处理大卷曲响应 - PHP

I wrote a PHP script that makes HTTP POST request using curl and does the following,

  • Prepare post variables
  • Initialize curl
  • Set client cookie to use in request
  • Set POST variables as query string
  • Set other curl options
  • Execute curl

Here is the code:

    $ch = curl_init ( $url );

    curl_setopt ( $ch, CURLOPT_COOKIE, "cookie=cookie");
    curl_setopt ( $ch, CURLOPT_POST, 1);
    curl_setopt ( $ch, CURLOPT_POSTFIELDS, $post_string);
    curl_setopt ( $ch, CURLOPT_FOLLOWLOCATION, 1);
    curl_setopt ( $ch, CURLOPT_HEADER, 0);
    curl_setopt ( $ch, CURLOPT_RETURNTRANSFER, 1);

    $response = curl_exec( $ch );
    // this point
    extr ( $response, $param_1, $param_2);

Problem is, sometimes the response is larger than 1GB, so the PHP code pauses until, full response is received (shown in code as // this point), and if there is malformed HTML receive, PHP generates error so, all thing here needs to do from beginning.

Here is rest of the functions:

function extr($string = '',$a,$b)
{
    $doc = new DOMDocument;
    @$doc -> loadHTML($string);
    $table = $doc -> getElementById('myTableId');

    if(is_object($table)):
    foreach ($table->getElementsByTagName('tr') as $record)
    {
        $rec = array();
        foreach ($record->getElementsByTagName('td') as $data)
        {
            $rec[] = $data -> nodeValue;
        }
        if ($rec)
        {
            put_data($rec);
        }
    }
    else:
    {
        echo 'Skipped: Param1:'.$a.'-- Param2: '.$b.'<br>';
    }
    endif;
}

function put_data($one = array())
{
    $one = json_encode($one) . "
";
    file_put_contents("data.json", $one, FILE_APPEND);
}

ini_set('max_execution_time', 3000000);
ini_set('memory_limit', '-1');

The alternative i can think of is process data as it received, if possible , using curl, or continue previous curl request from the previous state.

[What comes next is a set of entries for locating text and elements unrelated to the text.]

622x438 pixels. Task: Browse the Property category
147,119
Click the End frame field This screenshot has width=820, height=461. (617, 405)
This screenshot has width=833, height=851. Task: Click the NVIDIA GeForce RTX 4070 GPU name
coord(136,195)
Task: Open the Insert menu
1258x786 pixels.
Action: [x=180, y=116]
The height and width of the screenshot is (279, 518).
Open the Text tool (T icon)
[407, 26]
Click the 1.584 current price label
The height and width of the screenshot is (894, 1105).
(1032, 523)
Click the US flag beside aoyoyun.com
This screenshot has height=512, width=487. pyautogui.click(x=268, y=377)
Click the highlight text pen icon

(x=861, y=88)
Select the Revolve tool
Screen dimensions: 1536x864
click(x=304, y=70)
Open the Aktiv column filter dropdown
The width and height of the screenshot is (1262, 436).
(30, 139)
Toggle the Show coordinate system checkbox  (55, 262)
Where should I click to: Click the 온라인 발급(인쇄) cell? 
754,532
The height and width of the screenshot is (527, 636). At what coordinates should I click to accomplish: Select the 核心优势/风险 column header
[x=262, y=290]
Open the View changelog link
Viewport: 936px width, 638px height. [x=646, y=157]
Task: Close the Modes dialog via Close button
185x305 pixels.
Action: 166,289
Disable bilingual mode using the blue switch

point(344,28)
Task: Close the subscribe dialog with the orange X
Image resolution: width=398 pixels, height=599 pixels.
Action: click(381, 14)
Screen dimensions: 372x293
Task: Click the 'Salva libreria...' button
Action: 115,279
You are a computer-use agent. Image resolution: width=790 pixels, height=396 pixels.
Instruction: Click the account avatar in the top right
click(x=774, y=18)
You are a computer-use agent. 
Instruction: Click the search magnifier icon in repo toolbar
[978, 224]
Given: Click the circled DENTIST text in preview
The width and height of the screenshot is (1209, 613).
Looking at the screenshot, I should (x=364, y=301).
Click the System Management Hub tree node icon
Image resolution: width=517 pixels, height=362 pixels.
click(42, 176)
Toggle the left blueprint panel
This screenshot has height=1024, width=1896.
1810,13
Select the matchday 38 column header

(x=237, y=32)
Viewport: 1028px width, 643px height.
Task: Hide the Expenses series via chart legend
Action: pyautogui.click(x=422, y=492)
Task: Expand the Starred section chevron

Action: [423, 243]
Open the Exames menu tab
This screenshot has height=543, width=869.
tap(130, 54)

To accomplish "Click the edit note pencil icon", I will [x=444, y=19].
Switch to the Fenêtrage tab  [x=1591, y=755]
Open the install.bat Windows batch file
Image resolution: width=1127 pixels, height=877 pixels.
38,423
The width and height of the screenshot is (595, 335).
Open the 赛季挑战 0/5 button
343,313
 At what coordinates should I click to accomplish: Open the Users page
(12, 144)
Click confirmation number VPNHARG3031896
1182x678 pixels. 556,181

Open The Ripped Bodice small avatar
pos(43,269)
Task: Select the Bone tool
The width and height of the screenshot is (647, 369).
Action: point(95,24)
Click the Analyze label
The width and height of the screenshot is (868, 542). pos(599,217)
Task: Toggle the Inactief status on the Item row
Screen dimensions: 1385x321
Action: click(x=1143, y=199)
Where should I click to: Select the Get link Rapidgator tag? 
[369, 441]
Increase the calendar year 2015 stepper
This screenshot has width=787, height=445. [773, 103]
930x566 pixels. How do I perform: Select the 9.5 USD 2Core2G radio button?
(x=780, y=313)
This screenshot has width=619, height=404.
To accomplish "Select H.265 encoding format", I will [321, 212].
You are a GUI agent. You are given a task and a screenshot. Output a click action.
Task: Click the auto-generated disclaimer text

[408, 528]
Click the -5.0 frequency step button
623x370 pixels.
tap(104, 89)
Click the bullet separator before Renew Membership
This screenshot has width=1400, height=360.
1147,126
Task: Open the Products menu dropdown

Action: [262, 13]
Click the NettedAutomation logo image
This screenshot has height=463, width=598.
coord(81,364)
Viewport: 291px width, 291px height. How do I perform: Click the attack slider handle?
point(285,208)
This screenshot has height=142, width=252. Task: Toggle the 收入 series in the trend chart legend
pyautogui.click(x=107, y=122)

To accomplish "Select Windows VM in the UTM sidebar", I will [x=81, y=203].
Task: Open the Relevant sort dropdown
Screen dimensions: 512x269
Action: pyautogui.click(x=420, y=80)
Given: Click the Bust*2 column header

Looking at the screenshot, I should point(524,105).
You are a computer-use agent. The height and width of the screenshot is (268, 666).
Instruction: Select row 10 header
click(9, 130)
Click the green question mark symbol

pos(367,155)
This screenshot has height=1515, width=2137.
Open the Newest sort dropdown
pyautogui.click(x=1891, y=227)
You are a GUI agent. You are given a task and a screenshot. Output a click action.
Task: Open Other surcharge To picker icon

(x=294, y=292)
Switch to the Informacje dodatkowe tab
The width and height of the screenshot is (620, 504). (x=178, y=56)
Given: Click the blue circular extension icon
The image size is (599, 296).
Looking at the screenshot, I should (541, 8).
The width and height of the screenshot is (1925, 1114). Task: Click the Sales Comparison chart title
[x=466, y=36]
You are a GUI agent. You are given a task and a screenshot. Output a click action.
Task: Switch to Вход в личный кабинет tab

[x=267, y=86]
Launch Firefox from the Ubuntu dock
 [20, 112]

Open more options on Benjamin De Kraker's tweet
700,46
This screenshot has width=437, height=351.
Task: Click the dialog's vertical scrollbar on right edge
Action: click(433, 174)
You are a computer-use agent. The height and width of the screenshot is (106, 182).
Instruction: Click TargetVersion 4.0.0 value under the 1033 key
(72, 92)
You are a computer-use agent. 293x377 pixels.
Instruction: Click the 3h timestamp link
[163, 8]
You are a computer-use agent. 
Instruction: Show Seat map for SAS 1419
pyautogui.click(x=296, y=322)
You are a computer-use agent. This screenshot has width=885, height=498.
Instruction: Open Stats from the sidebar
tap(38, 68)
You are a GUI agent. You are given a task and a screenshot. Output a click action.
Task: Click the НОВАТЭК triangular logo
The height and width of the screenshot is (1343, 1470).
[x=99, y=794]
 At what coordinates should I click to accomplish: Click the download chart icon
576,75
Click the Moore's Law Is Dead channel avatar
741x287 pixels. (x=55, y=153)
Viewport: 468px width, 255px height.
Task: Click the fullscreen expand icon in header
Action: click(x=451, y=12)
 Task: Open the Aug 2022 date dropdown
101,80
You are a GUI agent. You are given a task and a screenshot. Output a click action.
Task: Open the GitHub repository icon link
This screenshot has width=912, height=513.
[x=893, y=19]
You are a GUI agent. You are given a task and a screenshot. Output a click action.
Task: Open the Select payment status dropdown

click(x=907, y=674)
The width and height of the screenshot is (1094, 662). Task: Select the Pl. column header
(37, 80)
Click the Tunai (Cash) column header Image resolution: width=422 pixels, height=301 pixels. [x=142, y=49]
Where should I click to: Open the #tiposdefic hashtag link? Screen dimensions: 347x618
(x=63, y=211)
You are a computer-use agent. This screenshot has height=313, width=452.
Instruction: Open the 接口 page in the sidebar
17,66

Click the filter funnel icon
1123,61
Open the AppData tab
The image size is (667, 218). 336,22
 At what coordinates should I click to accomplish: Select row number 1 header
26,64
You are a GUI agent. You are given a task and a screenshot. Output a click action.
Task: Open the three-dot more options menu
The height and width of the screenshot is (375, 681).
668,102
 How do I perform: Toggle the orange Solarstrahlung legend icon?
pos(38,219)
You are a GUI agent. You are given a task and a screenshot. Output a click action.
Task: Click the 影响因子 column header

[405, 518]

Is there any possible workaround for this?

Do i need to switch to any other language than PHP for this ?

You can process the data in chunks as they come using CURLOPT_WRITEFUNCTION option with a callback:

curl_setopt($ch, CURLOPT_WRITEFUNCTION, function(&$ch, $data) {
   echo "

chunk received:
", $data; // process your chunk here
   return strlen($data); // returning non-positive number aborts further transfer
});

As was already mentioned in the comments though, if your response content type is HTML that you're loading into DOMDocument, you'll need the full data first anyway.

you can do two things:

a) use a SAX parser. A Sax parser is like a DOM parser, but it can deal with streaming input where a DOM parser has to have the whole document, or it will throw errors. The Sax parser will just feed you events to process.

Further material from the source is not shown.